Après la capitulation de l’Italie, Salini prend la mairie, le 10 septembre 1943, avec Noêl Fontana et deux FFI de Vensolasca, à la demande de Vinciguerra, Poli et du jeune Léo Micheli qui occupent déjà la sous-préfecture. C’est lui, qui, du haut du balcon de l’hôtel de ville, annonce à la population, devant les allemands stupéfaits, que la ville n’obéit plus à Vichy mais rejoint la France combattante. Il investit ensuite avec quelques résistants l’imprimerie du journal «Le Bastia-Journal» pour distribuer désormais «Le Patriote» dont les deux premiers numéros ont déjà parus dans la clandestinité. Mais les Allemands reviendront en force sur Bastia et sa région. Les derniers d’entre eux quitteront Bastia le 3 octobre. (Les combats de Bastia ici. Le récit qu’en a fait Charles Zuccarelli, ici)

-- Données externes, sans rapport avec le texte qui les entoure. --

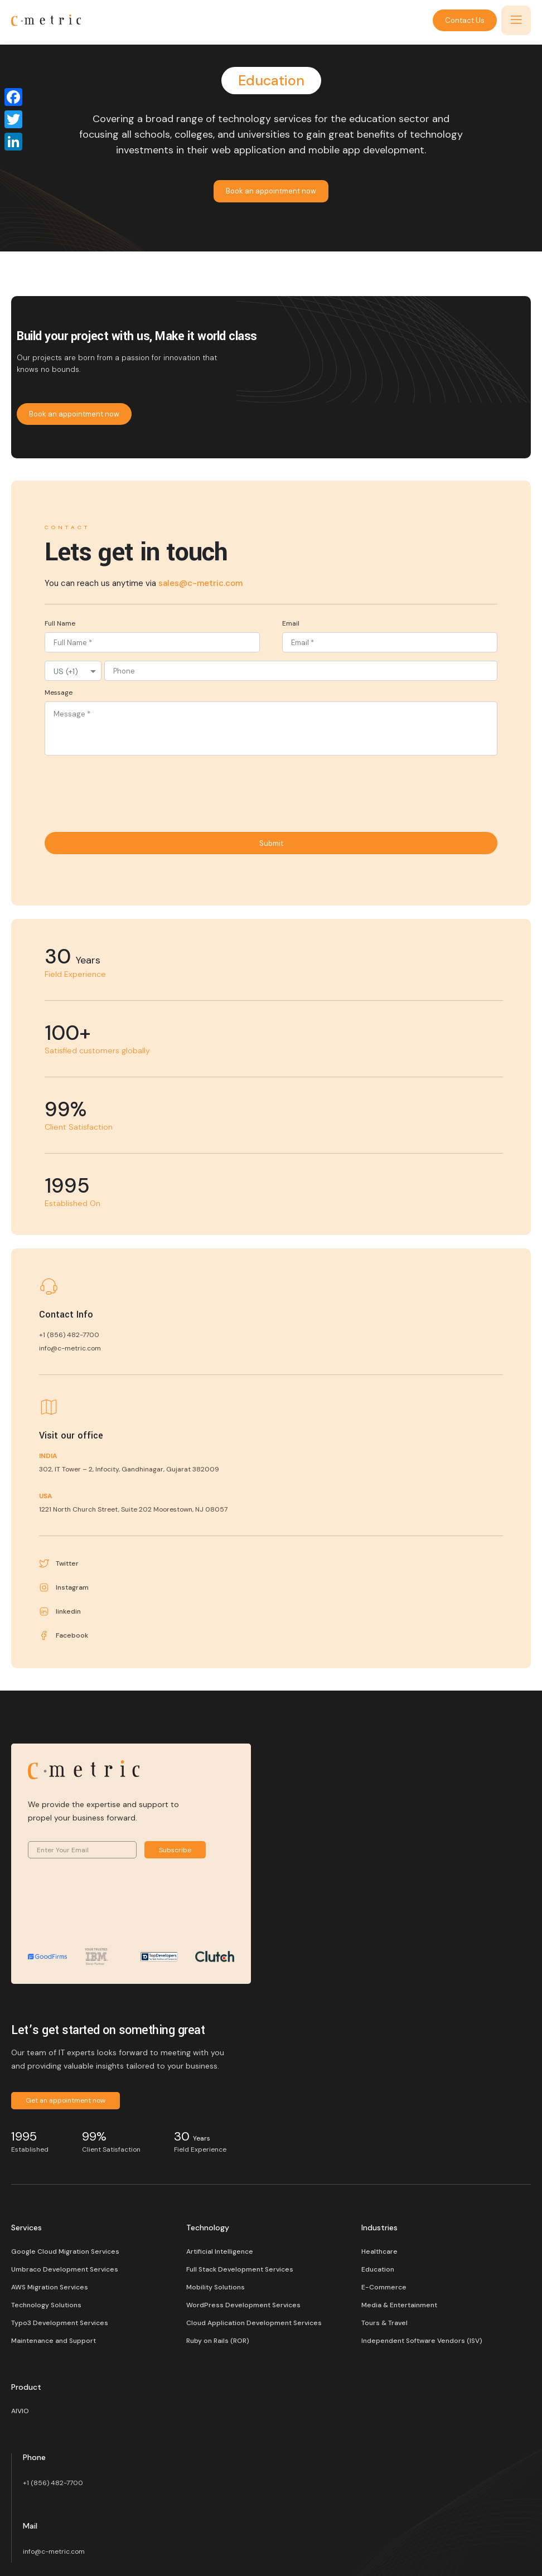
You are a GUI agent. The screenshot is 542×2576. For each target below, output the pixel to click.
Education (377, 2269)
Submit (271, 843)
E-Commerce (383, 2287)
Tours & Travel (384, 2323)
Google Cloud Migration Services (65, 2251)
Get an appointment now (65, 2100)
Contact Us (465, 20)
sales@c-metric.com (200, 583)
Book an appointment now (271, 191)
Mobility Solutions (215, 2287)
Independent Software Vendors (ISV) (421, 2340)
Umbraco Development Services (64, 2269)
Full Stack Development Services (239, 2269)
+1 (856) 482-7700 (53, 2482)
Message (58, 692)
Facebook (63, 1635)
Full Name (60, 623)
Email (290, 623)
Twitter (59, 1563)
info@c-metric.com (54, 2551)
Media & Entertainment (399, 2305)
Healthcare (379, 2251)
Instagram (64, 1587)
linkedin (60, 1611)
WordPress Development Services (243, 2305)
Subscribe (175, 1850)
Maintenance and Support (53, 2340)
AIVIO (20, 2411)
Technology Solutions (46, 2305)
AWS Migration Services (49, 2287)
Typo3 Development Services (59, 2323)
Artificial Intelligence (219, 2251)
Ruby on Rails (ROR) (217, 2340)
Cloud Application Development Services (254, 2323)
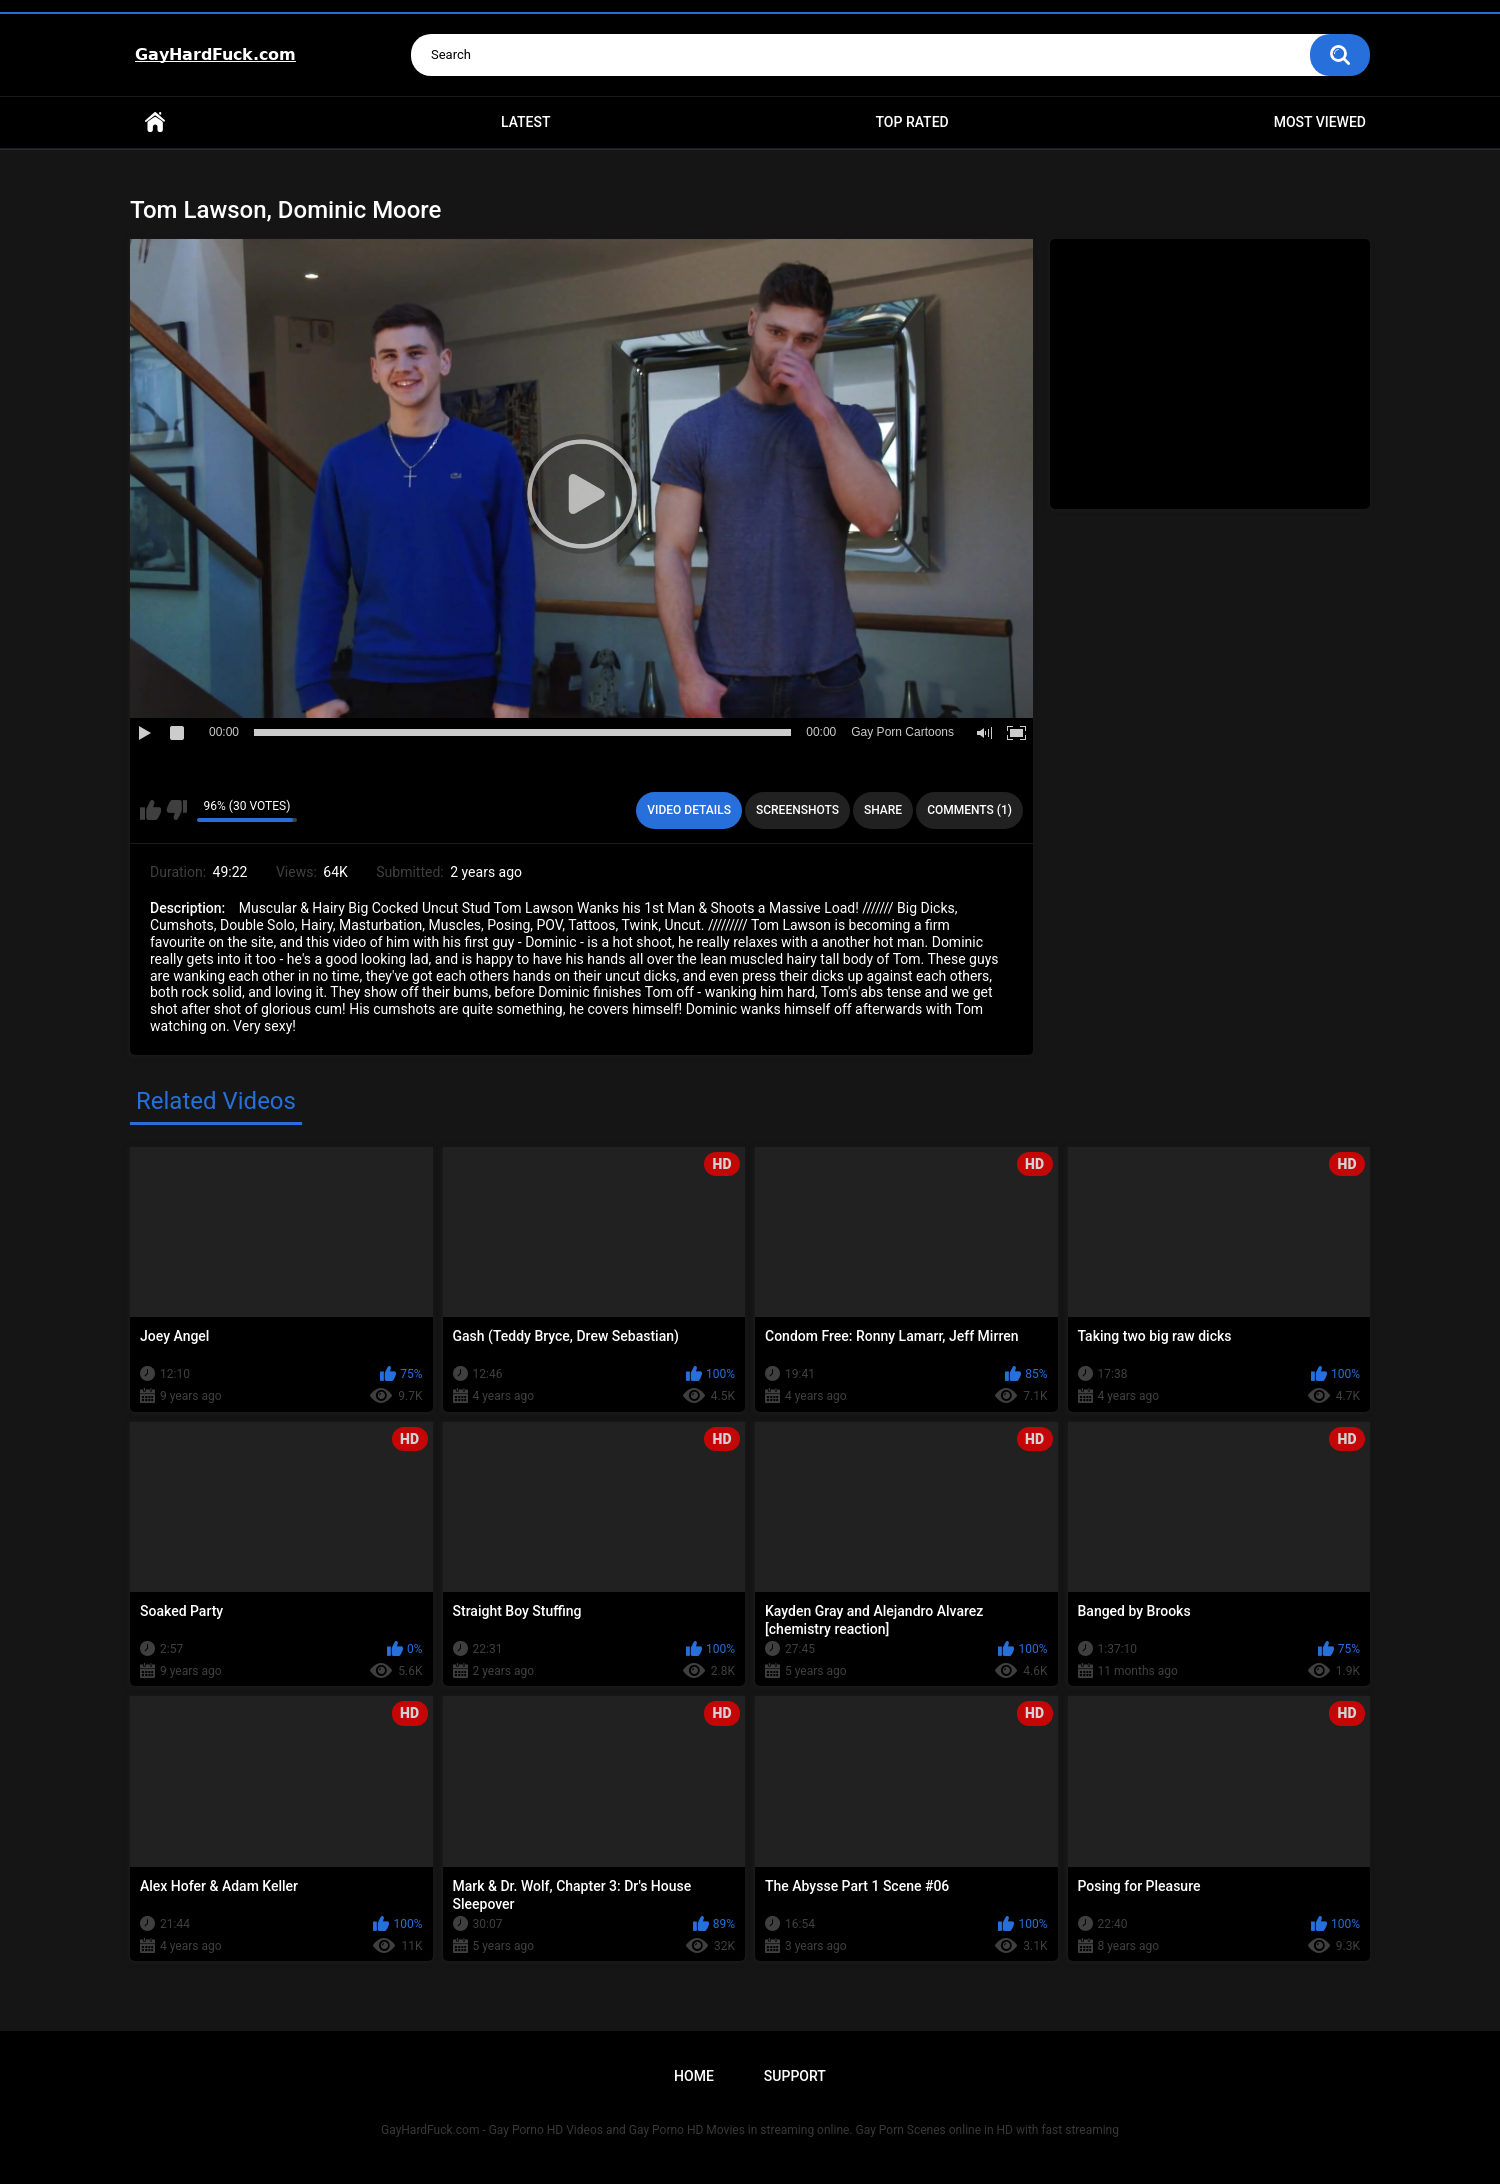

Dominique Salini devient le chef du Comité de ville mais, n’étant pas bastiais, il ne souhaite pas être le maire. Bastia ayant subi les lourds bombardements, il est désigné avec Dominique Poli pour être reçu par le préfet de la Libération, M. Luizet, pour représenter la seule ville sinistrée du département.  Celui-ci accepte la nouvelle délégation municipale composée de Jacques Fagianelli, Sébastien de Casalta, Dominique Poli, Joseph- Louis de Montera, Charles Galletti, Mle Emmanuelli, Ferracci, Jean Meria, Jules Michelangeli, Louis Orenga, Dominique Salini, Vinciguerra, Sghirla, l’abbé Zattara, Charles Zuccarelli.

Après la libération de la Corse

En 1945, il se charge de la tournée de propagande du Front National dans les cantons en tant que Président du Comité d’arrondissement de Bastia.  Après son activité dans la Résistance, il reprend tout simplement son métier d’enseignant et ne se porte pas candidat à une activité politique ni à la mairie, ni dans la région de Bastia. Sa mutation sollicitée, il est affecté à Constantine au poste de censeur du lycée d Aumale. Il est ensuite promu à Alger au poste de censeur du lycée Gautier où il doit gérer la fougue des lycéens durant la guerre d’Algérie. Ses opinions étant parfaitement connues, il sera inquiété par l’ O.A.S. et arrêté lors du putsch des généraux en avril 61. Il sera libéré à la fin de cet évènement.  Sa dernière affectation sera à Paris au lycée Buffon dont il sera le censeur avec le titre de doyen des censeurs de France. A sa retraite de l’Éducation Nationale, il regagnera la ville de sa jeunesse, Ajaccio, ceci jusqu’à la fin de sa vie qui s’achèvera le 6 juin 1981.

Ses décorations civiles et militaires

Chevalier de la légion d’honneur, médaille militaire, croix de guerre avec palme, médaille de la résistance, croix du combattant volontaire de la Résistance, promu au grade de lieutenant FFI à la libération de Bastia.

Georges PREZIOSI

… à l’appui des témoignages et informations fournis par les fils, Jean-Paul et Joseph Salini, et du livre «En ce temps-là, Bastia » de Dominique et Etiennette Salini, Imprimerie Siciliano.